### Assignment
All entries below must be output word for word, and the pictures left behind.
*-*-*
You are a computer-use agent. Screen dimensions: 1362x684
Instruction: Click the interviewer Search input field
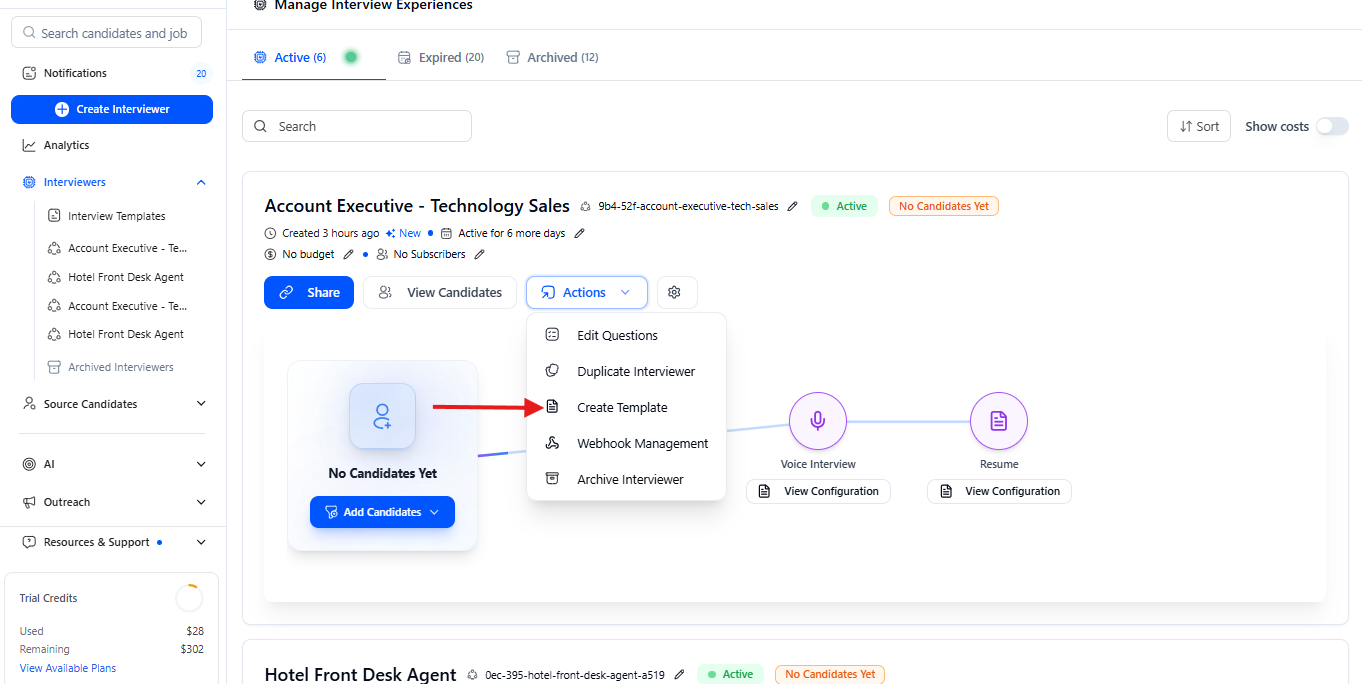(x=357, y=126)
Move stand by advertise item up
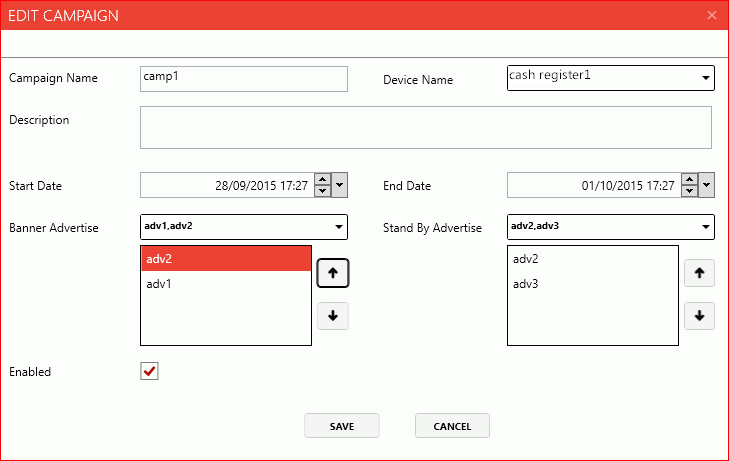729x461 pixels. (699, 273)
*-*-*
### Solved problem
You are a computer-use agent. Screen dimensions: 1362x684
Instruction: Click the interviewer Search input field
(x=357, y=126)
Move stand by advertise item up
729x461 pixels. (699, 273)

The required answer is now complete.